Copie sem alterações o trecho do texto sobre o túmulo huari apresentado abaixo, começando em “Mais adiante, numa” e terminando em “do século XVI.”.

> **TEXTO DE ORIGEM**:
_ _ _ _ _
Segundo Wiesław Więckowski, a posição social era tão importante na morte como fora em vida. Os servos colocaram as mulheres de estatuto mais elevado (rainhas ou princesas, talvez) em três câmaras laterais privadas no interior do túmulo. A mais importante, uma mulher com cerca de 60 anos, estava rodeada de luxos raros. O seu corpo foi encontrado com vários pares de brincos, um machado cerimonial de ouro e uma taça de prata. Os arqueólogos ficaram maravilhados com a sua riqueza e ostensivo consumismo.

Mais adiante, numa área comum de grandes dimensões, os servos dispuseram as mulheres nobres de menor estatuto ao longo das paredes. Junto a cada uma, com algumas excepções, colocaram um recipiente com o tamanho e a forma aproximados de uma caixa de sapatos. Feito com canas cortadas, continha os utensílios de tecelagem necessários para fabricar tecidos de alta qualidade. As mulheres huari eram tecedeiras habilidosas e fabricavam panos semelhantes a tapeçarias com maior número de fios do que os famosos tecelões flamengos e holandeses do século XVI.

Quando a câmara ficou pronta para a selagem, os servos trouxeram as últimas oferendas para o alto das encostas de El Castillo: sacrifícios humanos. Havia seis indivíduos, no total: três crianças  e três jovens adultos. Segundo Krzysztof, é possível que as vítimas fossem descendentes da nobreza conquistada. “Quando somos o governante e queremos que as pessoas provem a sua lealdade à linhagem, tiramos-lhes os filhos”, afirma. Os servos atiraram os cadáveres para o túmulo. De seguida, encerraram a câmara, colocando os cadáveres embrulhados de um jovem adulto na flor da idade e de uma mulher idosa na entrada, servindo de guardas. Ambos os corpos tinham perdido o pé esquerdo, talvez para garantir que não abandonariam os seus postos.

Wiesław está a aguardar os resultados de análises de DNA e testes isotópicos para descobrir mais sobre as mulheres do túmulo e a sua proveniência. Para Miłosz, contudo, as provas começaram a esboçar uma imagem minuciosa da invasão huari da costa setentrional. “A construção de um templo importante neste local, num ponto proeminente junto às antigas fronteiras dos moche, aponta fortemente no sentido de os huari terem conquistado a região com a intenção de ali ficar.”
_ _ _ _ _
> **REGISTOS FORNECIDOS**:

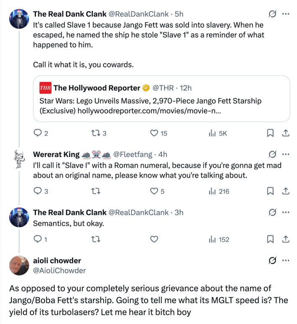Like the tweet with 15 likes
297x324 pixels.
point(154,133)
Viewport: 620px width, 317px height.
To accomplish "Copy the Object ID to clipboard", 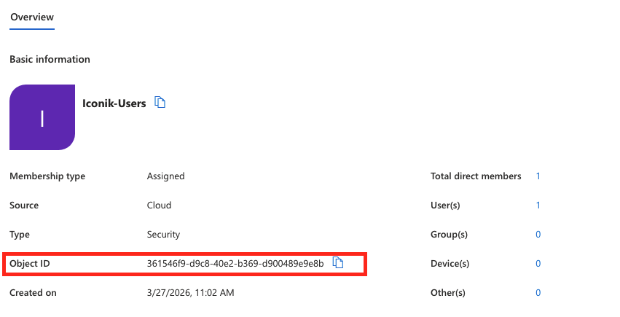I will pyautogui.click(x=338, y=263).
_ _ _ _ _
> **RESOLUÇÃO ESCRITA**:
Mais adiante, numa área comum de grandes dimensões, os servos dispuseram as mulheres nobres de menor estatuto ao longo das paredes. Junto a cada uma, com algumas excepções, colocaram um recipiente com o tamanho e a forma aproximados de uma caixa de sapatos. Feito com canas cortadas, continha os utensílios de tecelagem necessários para fabricar tecidos de alta qualidade. As mulheres huari eram tecedeiras habilidosas e fabricavam panos semelhantes a tapeçarias com maior número de fios do que os famosos tecelões flamengos e holandeses do século XVI.